O “reino de Deus”neste contexto histórico não era um ideal abstrato de ideia ética ou da verdade eterna, mas a derrota esperada de César, Herodes, e todos os outros tiranos pelo Deus de Israel de justiça. Quando Wright gira ao seu esboço da igreja primitiva, que capitaliza esse insight, descobrindo algo essencialmente judaico, subjacente revolucionário, para a confissão cristã de que Jesus não, César, é o senhor real.

Após o levantamento do cristianismo primitivo e do Novo Testamento, neste contexto, Wright volta sua atenção para propor uma teoria revisada de forma crítica, o que vira a abordagem bultmaniana de cabeça: unidades de narrativas mais longa, incluindo histórias particularmente polêmicas, provavelmente evoluíram em narrativas mais curtas e não vice- versa.
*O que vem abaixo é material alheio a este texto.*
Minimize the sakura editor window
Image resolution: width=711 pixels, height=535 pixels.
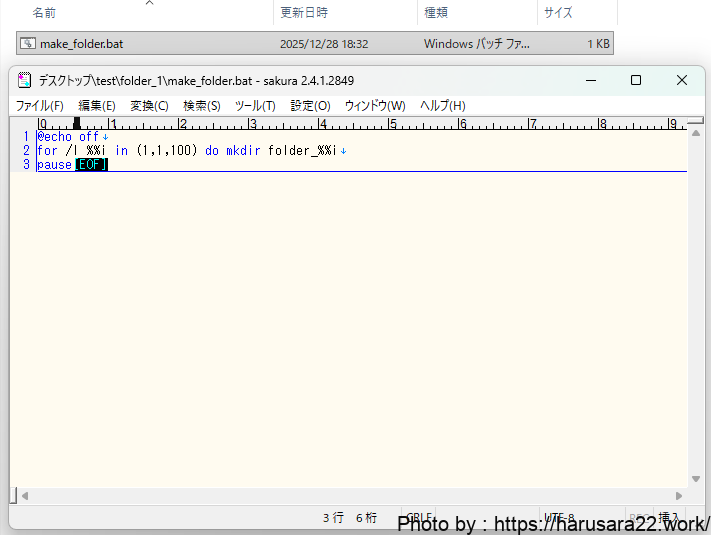pyautogui.click(x=589, y=81)
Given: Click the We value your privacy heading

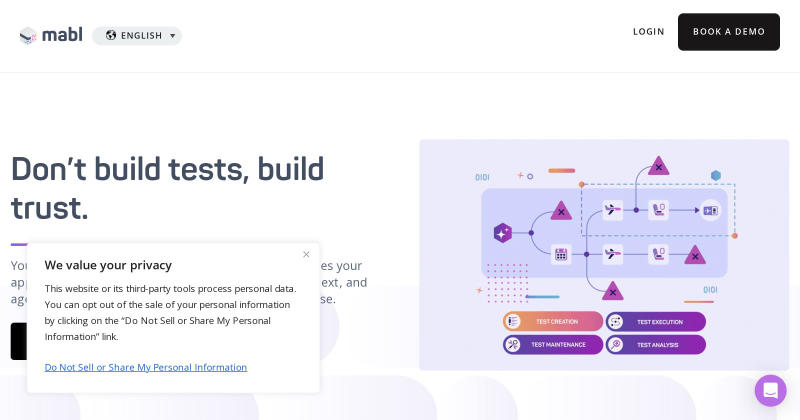Looking at the screenshot, I should click(108, 265).
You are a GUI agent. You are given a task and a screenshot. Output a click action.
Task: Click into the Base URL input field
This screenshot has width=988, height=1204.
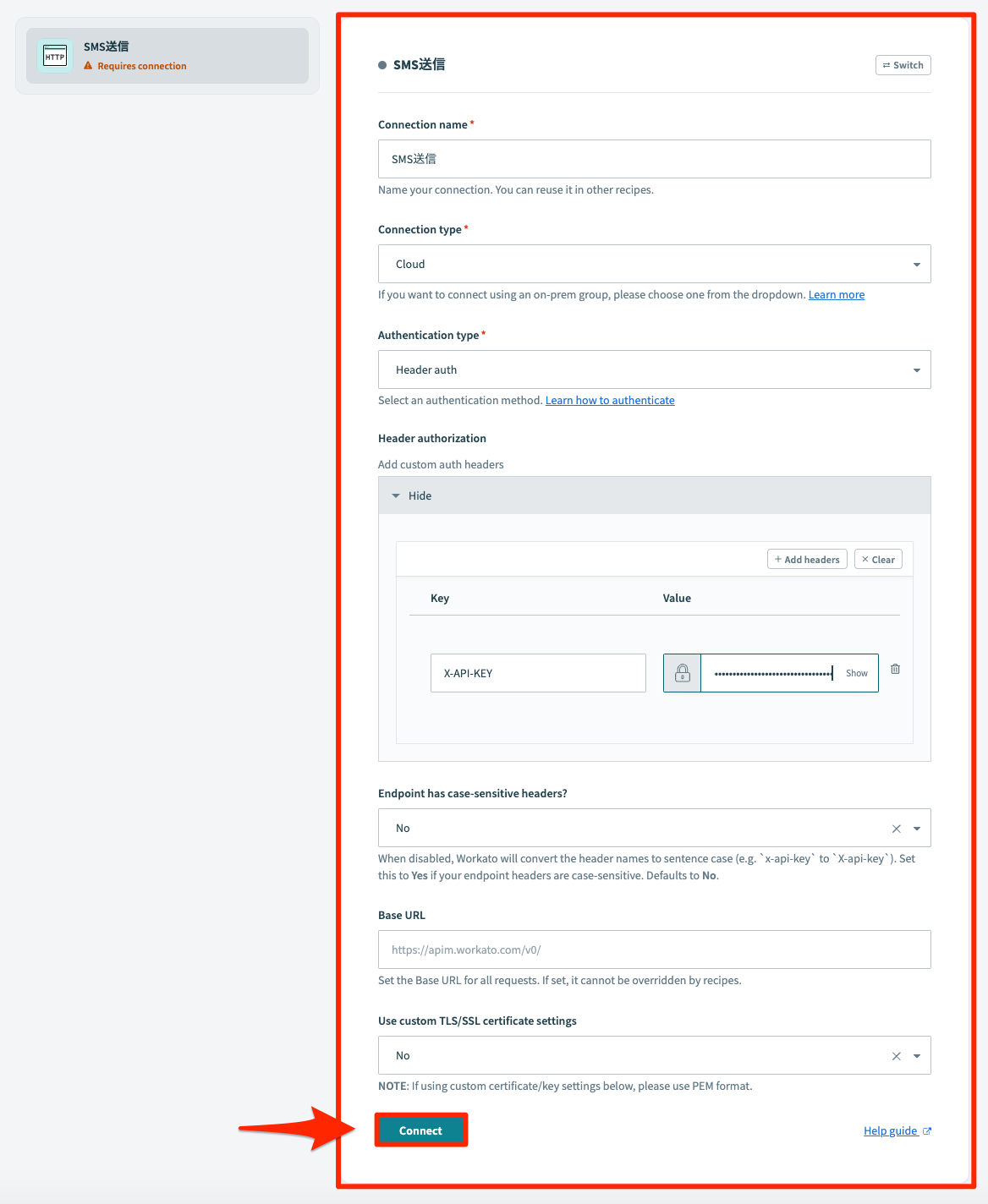[x=655, y=950]
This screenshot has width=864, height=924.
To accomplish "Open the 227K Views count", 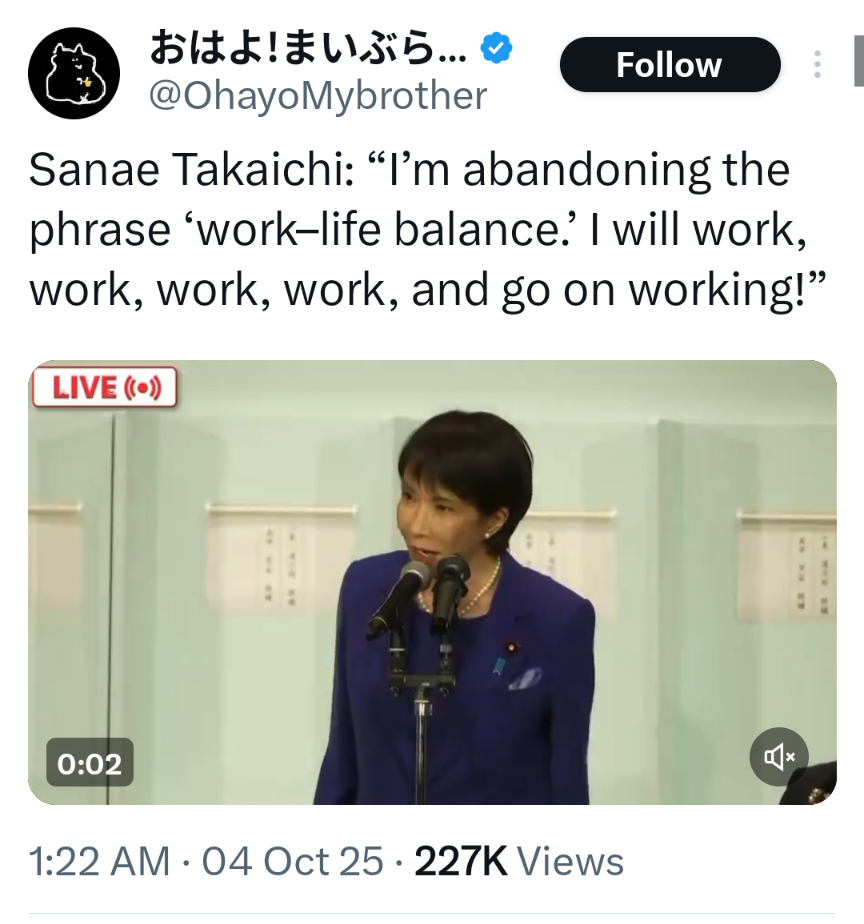I will click(518, 861).
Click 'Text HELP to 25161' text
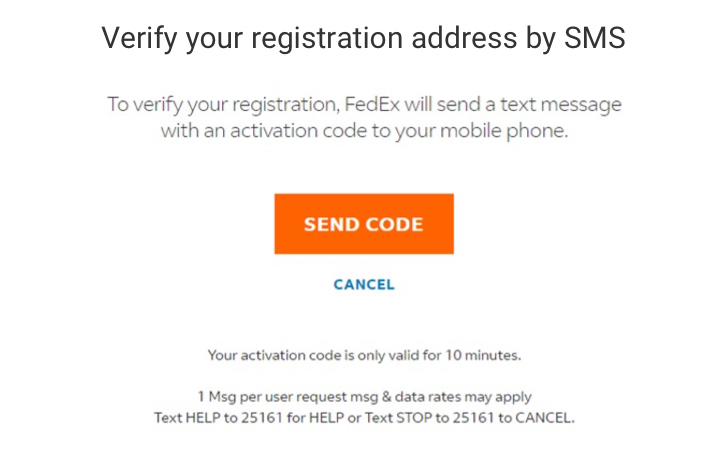This screenshot has height=451, width=727. [x=218, y=418]
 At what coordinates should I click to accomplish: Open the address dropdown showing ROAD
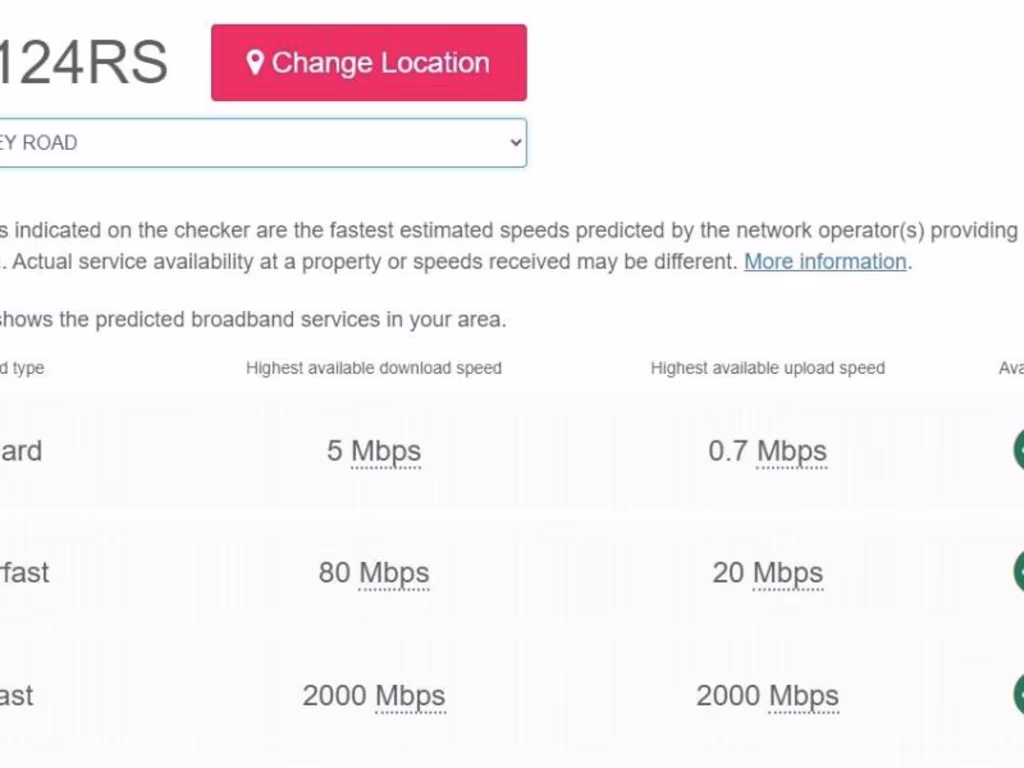262,143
Assim, por exemplo, embora o Evangelho de Tomé provavelmente contém ditos independentes de Jesus dos Evangelhos sinóticos, no entanto,”Tomé” representa todo um desenvolvimento posterior da mensagem essencialmente judaica de Jesus, em vez de uma anterior e uma mais acurada reflexão de uma substância não-judaica de Jesus.

Ao concluir seu trabalho colossal, Wright descreve as implicações de sua abordagem global. Entre suas conclusões é que a abordagem “duas alianças” para o judaísmo e o cristianismo defendida por Gagerand Gaston é realmente paternalista ao judaísmo. Por outro lado, além de argumentar que o cristianismo nascente não era mais "anti-judaico" do que qualquer outra seita judaica (como os fariseus e os essêncios), não parece ser suficientemente claro neste volume como Wright pode evitar posição não-substitucionista. No entanto, não importa onde se está sobre estas questões, o The New Testament and the People of God é um trabalho formidável para ser tratado.